─── Selected extract
# what is the best way to ship t-shirts USPS (boxes or in bags)?



## fwynn

HELLO EVERYONE,

I AM CLEAR ON THE FACT THE BEST WAY TO PACKAGE MY T-SHIRTS WILL PROBABLY BE THE POLY BAGS. BUT WHAT IS THE BEST WAY TO SEND THESE POLY BAGS (WITH SHIRTS ENCLOSED OF COURSE) VIA MAIL. SHOULD I USE BOXES OR ENVELOPES, AND DOES THE USPS STILL OFFER FREE BOXES? WHERE IS THE LEAST EXPENSIVE PLACE TO ORDER THE ENVELOPES?

I WOULD BE VERY GREATFUL FOR ANY AND ALL FEED BACK. AND SUGGESTIONS.


----------



## scg

*Re: Usps boxes*

If your going to send them priority mail then I would most definitely get the free boxes and envelopes from USPS. You can order online and they ship them to you free of charge.

For plain envelopes we do a google search before buying each time to find the best prices(since sales and prices vary all the time)


----------



## fwynn

*Re: Usps boxes*



scg said:


> If your going to send them priority mail then I would most definitely get the free boxes and envelopes from USPS. You can order online and they ship them to you free of charge.
──────
Carry the thread on shipping t-shirts by USPS forward from its last quoted post.
─── Given information
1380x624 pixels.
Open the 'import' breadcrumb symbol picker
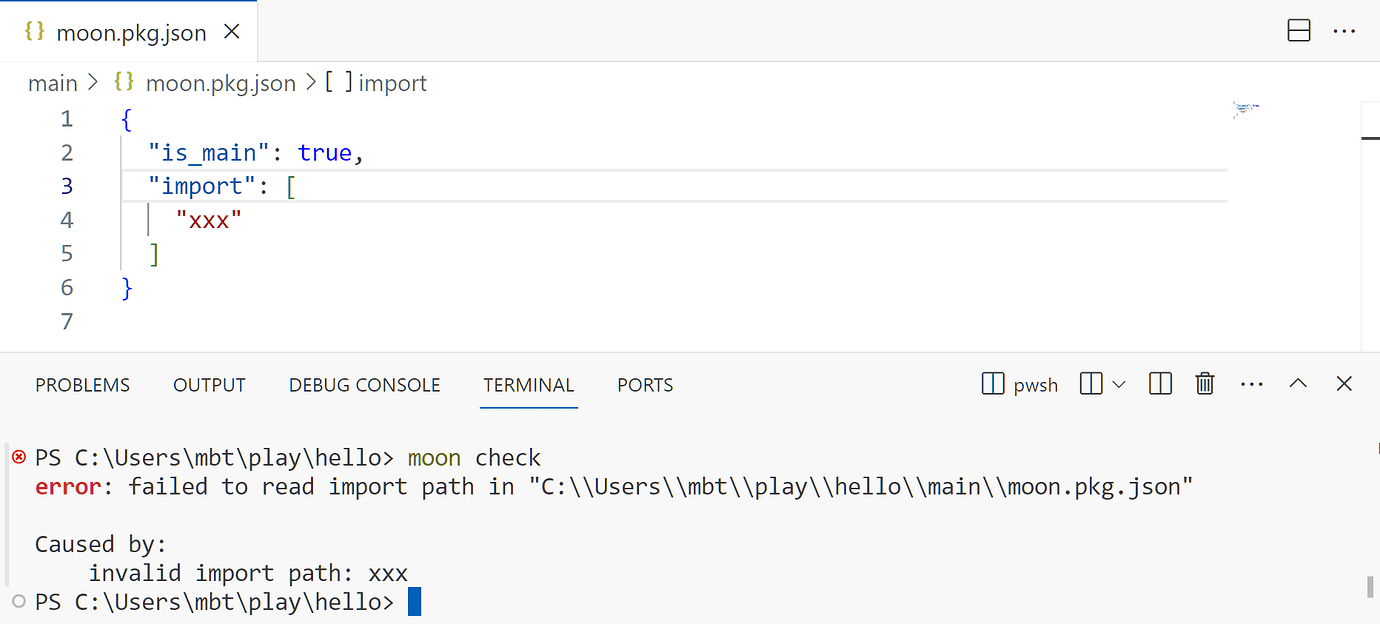click(x=392, y=83)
──────
Result:
> 
> For plain envelopes we do a google search before buying each time to find the best prices(since sales and prices vary all the time)


 Thanks for the reply it was very helpful!


----------



## splathead

*Re: Usps boxes*

Generally, if you are shipping 1 tee, it's cheaper to ship first class vs. priority. 

Since poly mailers are lighter than a box, I would use poly mailers. Many here order poly mailers from ebay or ULINE - Cardboard Boxes, Shipping Supplies, Packaging Materials, Plastic Bags.


----------



## fwynn

*Re: Usps boxes*



splathead said:


> Generally, if you are shipping 1 tee, it's cheaper to ship first class vs. priority.
> 
> Since poly mailers are lighter than a box, I would use poly mailers. Many here order poly mailers from ebay or ULINE - Cardboard Boxes, Shipping Supplies, Packaging Materials, Plastic Bags.


 Thanks a bunch! I really appreciated all of you guys's help


----------



## Clothing Labels

*Re: Usps boxes*

Yes, send first class---priority will cost you $5-7---the wholesale cost of your shirt!


----------



## dptk

*Re: Usps boxes*

poly mailers 1st class mail , going to cost you $2-$3 /EA to ship


----------



## Rodney

*Re: Usps boxes*



fwynn said:


> HELLO EVERYONE,
> 
> I AM CLEAR ON THE FACT THE BEST WAY TO PACKAGE MY T-SHIRTS WILL PROBABLY BE THE POLY BAGS. BUT WHAT IS THE BEST WAY TO SEND THESE POLY BAGS (WITH SHIRTS ENCLOSED OF COURSE) VIA MAIL. SHOULD I USE BOXES OR ENVELOPES, AND DOES THE USPS STILL OFFER FREE BOXES? WHERE IS THE LEAST EXPENSIVE PLACE TO ORDER THE ENVELOPES?
> 
> I WOULD BE VERY GREATFUL FOR ANY AND ALL FEED BACK. AND SUGGESTIONS.


I order my envelopes for shipping t-shirts 1st class mail from the Valuemailers store on eBay. Much less expensive than uline.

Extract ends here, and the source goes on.